Friday, May 1, 2009

The Forgotten Soldier by Gus Seyer

I've read loads of books about various wars from the Roman Empire to the current crisis in Afghanistan. Some of these were good, the occasional one or two have been very good, but Gus Seyer's "The Forgotten Soldier" is by far the best book that I have had the good fortune to read.

In short this is a world war II story of a German soldier who fought on the Eastern front.

As an eighteen year old from Alsace in France, Seyer joined the German army in 1942 in the belief that he would be fighting to save Europe from the Red army. Armed with the expectation that the French army would soon be standing side by side with their German cousins in this just fight, he drove suppliers to his adopted countrymen on the front line. With the tide of the war now turning against the Axis armies, Seyer later volunteers for the the elite Gross Deutchland division.

The author admits that some of place names that he recounts have faded from his memory, yet this absence adds to the feeling of vast empty spaces that he trekked across and that now we relive with him.
Unlike most books of this genre there is little awareness of the bigger picture of the war or even of the specific battles taking place, instead we are abandoned in an area no more than a few hundred yards surrounding our hero.
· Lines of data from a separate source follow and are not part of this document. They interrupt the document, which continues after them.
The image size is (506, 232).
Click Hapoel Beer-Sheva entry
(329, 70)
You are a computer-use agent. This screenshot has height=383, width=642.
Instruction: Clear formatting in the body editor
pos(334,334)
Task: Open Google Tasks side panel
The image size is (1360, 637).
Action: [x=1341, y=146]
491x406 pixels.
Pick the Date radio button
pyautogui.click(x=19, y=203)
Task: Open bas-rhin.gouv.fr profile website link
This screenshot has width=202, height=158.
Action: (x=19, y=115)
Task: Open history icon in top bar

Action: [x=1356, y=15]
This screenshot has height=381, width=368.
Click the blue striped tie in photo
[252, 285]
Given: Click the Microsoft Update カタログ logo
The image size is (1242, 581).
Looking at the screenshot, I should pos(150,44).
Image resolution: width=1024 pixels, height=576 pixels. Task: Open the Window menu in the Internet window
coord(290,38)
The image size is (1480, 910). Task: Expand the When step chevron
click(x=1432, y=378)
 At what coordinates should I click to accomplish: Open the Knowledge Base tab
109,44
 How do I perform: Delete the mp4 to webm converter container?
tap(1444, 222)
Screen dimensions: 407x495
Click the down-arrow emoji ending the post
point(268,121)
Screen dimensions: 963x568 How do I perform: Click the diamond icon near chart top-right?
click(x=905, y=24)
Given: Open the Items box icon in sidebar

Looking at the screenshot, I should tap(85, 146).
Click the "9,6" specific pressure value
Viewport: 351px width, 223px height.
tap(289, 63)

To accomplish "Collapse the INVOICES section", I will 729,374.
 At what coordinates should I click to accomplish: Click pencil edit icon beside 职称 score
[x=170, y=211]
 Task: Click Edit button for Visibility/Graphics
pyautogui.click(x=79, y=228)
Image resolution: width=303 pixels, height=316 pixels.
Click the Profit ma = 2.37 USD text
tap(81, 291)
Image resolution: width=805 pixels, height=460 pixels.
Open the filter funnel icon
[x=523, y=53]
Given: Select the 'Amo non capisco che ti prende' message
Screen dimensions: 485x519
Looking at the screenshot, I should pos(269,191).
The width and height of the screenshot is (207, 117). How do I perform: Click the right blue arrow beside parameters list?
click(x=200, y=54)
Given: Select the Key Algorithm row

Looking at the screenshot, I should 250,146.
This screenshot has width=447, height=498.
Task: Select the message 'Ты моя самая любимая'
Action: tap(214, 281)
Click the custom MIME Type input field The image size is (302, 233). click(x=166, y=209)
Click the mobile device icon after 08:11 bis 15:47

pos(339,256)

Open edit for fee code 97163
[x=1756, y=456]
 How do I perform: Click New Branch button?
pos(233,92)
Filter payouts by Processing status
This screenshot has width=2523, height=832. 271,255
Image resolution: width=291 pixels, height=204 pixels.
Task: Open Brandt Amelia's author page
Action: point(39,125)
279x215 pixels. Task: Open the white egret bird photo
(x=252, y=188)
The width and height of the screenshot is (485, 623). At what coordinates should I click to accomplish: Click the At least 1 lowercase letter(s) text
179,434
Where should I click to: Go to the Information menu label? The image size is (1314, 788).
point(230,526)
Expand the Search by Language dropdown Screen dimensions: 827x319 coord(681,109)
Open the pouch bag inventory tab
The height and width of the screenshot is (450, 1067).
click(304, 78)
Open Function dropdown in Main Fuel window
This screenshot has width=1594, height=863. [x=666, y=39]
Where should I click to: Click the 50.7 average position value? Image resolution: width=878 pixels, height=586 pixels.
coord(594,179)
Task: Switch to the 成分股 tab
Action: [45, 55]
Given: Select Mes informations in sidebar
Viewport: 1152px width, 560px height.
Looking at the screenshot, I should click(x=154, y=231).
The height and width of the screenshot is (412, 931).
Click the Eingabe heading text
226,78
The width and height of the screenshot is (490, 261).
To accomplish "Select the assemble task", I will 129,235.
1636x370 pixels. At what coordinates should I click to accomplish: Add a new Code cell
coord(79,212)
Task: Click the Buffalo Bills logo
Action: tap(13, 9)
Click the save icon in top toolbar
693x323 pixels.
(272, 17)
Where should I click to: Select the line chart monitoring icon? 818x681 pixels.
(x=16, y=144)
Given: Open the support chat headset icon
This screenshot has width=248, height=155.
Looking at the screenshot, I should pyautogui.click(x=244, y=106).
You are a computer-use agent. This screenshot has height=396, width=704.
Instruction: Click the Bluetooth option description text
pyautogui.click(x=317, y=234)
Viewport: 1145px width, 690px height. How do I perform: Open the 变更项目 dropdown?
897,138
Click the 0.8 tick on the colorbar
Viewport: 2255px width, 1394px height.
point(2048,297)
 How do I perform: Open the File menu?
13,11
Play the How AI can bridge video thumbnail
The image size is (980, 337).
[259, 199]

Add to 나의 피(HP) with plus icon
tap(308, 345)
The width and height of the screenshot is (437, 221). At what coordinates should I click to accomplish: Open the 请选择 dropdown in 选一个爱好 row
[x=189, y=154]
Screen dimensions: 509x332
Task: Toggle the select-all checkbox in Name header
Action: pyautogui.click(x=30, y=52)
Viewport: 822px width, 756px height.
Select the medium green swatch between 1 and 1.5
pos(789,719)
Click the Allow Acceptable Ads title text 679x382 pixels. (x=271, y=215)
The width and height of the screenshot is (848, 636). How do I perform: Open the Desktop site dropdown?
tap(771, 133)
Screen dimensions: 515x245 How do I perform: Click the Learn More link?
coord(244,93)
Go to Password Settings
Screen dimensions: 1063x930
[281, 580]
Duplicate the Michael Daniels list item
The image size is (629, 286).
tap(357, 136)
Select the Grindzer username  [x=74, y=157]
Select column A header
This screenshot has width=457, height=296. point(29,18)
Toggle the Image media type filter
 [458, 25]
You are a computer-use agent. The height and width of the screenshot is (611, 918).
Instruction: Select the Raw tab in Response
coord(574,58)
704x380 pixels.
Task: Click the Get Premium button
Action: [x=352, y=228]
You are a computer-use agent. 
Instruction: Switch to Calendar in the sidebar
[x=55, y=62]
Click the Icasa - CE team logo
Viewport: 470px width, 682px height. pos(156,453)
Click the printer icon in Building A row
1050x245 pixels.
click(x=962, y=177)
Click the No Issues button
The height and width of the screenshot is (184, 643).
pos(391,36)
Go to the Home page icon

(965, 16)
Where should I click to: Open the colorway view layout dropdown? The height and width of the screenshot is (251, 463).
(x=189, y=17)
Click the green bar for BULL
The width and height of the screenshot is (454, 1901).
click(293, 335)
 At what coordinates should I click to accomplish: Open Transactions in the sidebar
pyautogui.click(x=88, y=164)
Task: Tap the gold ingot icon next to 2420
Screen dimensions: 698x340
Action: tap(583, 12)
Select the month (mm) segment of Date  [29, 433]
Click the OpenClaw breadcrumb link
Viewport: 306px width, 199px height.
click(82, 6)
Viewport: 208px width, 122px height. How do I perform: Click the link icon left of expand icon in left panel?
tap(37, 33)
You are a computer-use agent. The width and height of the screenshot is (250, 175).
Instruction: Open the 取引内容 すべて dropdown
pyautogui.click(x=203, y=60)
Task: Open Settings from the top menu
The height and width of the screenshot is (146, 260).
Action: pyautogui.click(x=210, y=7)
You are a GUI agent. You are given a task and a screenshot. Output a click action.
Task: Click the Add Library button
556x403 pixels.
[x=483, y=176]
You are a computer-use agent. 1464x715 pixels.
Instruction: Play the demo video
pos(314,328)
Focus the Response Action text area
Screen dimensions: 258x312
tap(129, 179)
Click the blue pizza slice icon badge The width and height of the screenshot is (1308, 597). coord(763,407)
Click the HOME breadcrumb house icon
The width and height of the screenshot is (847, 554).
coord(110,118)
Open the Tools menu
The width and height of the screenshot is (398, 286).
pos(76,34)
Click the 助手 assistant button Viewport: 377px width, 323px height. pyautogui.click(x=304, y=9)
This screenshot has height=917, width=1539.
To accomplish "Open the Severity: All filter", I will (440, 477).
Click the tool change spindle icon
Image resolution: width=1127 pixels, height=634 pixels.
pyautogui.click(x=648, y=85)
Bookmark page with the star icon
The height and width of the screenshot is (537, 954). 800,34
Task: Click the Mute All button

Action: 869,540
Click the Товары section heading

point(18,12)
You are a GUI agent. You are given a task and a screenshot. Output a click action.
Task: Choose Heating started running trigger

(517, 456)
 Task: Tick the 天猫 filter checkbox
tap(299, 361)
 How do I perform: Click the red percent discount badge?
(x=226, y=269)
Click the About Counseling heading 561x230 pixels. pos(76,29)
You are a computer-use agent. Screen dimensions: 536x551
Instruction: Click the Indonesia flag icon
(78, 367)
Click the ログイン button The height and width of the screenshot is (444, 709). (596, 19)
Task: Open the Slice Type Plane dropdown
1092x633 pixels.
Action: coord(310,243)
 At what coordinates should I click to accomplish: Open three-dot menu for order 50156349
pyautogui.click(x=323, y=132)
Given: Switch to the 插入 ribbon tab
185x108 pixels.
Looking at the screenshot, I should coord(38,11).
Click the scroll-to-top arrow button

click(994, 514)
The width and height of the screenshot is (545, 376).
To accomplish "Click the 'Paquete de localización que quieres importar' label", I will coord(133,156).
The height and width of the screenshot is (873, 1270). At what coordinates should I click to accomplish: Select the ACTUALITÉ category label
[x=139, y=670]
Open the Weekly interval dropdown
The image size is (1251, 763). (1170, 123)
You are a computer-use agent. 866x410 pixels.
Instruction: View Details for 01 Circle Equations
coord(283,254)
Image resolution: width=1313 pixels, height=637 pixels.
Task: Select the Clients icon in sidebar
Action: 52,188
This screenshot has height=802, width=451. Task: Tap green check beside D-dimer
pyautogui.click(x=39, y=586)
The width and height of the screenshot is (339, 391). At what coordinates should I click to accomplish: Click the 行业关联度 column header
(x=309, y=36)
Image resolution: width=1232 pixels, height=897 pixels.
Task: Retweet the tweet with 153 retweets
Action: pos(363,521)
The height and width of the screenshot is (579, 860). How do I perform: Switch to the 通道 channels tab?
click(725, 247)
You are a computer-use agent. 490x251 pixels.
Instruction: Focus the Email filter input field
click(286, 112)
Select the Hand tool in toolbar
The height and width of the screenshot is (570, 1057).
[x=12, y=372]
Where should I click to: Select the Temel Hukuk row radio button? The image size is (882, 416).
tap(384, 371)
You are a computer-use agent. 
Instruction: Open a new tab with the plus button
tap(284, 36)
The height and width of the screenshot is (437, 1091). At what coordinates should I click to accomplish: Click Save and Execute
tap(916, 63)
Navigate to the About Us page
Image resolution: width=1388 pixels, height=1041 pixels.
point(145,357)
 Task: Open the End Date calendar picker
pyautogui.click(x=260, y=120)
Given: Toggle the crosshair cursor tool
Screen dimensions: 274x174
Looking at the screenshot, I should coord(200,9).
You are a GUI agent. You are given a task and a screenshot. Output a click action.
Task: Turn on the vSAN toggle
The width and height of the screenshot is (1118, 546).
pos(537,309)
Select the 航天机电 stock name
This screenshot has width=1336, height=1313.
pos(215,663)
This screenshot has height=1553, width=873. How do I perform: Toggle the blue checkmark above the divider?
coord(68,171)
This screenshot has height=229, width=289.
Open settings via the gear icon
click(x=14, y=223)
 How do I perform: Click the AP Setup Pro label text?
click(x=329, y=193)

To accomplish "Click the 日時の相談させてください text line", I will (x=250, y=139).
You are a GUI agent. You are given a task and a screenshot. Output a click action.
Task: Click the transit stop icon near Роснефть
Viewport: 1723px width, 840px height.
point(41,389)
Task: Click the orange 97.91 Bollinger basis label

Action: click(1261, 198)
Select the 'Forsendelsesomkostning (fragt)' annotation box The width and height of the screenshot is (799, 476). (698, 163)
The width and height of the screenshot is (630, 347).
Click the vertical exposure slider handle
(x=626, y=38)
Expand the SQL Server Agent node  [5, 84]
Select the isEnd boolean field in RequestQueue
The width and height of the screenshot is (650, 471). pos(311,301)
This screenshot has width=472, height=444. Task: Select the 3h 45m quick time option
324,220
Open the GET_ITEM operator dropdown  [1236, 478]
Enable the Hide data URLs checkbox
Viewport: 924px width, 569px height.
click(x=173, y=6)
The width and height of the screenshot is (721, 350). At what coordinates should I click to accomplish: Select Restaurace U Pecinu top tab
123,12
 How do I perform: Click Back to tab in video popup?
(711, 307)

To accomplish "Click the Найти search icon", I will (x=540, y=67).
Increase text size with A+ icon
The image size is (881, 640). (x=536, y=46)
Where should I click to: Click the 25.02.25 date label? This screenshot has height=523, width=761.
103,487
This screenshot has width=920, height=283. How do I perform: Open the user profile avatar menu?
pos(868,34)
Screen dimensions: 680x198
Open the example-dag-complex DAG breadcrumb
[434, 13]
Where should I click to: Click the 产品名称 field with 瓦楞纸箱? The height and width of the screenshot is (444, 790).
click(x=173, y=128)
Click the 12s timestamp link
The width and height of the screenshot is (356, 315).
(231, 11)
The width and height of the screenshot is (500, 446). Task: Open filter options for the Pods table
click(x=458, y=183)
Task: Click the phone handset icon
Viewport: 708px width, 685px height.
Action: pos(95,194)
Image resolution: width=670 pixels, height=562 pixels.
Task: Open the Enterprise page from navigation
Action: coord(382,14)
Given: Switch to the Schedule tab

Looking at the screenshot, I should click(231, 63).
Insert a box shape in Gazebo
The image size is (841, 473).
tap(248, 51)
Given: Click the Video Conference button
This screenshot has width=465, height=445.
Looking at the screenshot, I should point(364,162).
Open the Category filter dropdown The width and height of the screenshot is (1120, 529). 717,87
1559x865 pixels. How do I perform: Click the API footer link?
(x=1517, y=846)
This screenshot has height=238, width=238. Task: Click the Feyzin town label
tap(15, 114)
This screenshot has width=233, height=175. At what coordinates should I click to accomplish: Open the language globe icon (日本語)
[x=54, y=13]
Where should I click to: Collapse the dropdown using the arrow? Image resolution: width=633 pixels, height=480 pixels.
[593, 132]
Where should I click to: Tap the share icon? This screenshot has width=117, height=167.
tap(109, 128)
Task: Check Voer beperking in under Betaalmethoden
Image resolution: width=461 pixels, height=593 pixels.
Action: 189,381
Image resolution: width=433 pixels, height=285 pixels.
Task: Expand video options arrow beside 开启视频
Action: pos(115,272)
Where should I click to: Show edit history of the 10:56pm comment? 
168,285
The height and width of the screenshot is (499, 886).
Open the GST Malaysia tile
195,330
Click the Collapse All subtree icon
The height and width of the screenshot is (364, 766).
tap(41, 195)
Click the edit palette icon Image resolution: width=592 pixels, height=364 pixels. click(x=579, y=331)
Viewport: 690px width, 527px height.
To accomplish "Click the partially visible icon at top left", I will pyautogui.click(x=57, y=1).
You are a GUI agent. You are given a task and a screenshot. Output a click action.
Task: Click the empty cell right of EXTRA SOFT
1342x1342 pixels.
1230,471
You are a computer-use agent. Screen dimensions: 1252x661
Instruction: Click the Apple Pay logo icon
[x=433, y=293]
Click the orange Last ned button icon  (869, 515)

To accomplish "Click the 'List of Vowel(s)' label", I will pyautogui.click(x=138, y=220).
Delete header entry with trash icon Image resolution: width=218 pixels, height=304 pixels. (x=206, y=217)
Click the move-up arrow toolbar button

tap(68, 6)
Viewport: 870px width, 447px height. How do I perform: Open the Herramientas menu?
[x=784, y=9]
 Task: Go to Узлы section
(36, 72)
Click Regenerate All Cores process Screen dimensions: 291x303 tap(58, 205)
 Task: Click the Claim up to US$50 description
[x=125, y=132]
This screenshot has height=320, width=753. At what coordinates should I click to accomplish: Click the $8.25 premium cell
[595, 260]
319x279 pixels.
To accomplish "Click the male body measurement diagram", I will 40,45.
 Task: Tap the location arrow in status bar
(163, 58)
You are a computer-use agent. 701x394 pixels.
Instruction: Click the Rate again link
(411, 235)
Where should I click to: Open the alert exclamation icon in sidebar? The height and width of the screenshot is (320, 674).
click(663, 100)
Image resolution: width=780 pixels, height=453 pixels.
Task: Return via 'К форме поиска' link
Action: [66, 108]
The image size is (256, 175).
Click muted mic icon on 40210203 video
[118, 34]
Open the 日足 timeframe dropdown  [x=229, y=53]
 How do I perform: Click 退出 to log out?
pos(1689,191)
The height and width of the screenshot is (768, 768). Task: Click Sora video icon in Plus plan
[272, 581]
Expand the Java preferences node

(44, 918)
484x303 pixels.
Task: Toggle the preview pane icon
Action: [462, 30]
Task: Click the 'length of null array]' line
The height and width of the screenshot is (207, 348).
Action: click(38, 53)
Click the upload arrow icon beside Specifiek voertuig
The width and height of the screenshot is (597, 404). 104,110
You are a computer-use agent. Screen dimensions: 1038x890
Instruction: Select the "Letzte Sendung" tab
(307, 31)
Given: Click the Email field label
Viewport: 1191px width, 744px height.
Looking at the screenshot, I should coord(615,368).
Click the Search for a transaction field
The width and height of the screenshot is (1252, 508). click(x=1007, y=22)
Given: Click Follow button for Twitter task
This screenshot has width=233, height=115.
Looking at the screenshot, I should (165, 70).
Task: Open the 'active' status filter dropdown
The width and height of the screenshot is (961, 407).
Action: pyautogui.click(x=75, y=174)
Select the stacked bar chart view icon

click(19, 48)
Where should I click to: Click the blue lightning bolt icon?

Actually a more accurate description of the author would be that of teenager, prematurely aged by the scenes of horror he witnessed or stumbled across, the fear of being captured by Russians and the complete deterioration of his mind and body.

Over the next three years he walks over a thousand miles in the great retreat following the loss of Stalingrad. Nearly every day is marked by attacks by either the Russians or sickness, the continuous death of friends in the most grotesque manner harden his appreciation of life, but he never causes the readers interest to waiver. In fact I was resolved to read fifty pages a day of this book, I just had to know what was going to happen next.


VERDICT 10 out of 10

Once you've read this book, pass it onto a friend and then read it again yourself as I intend to.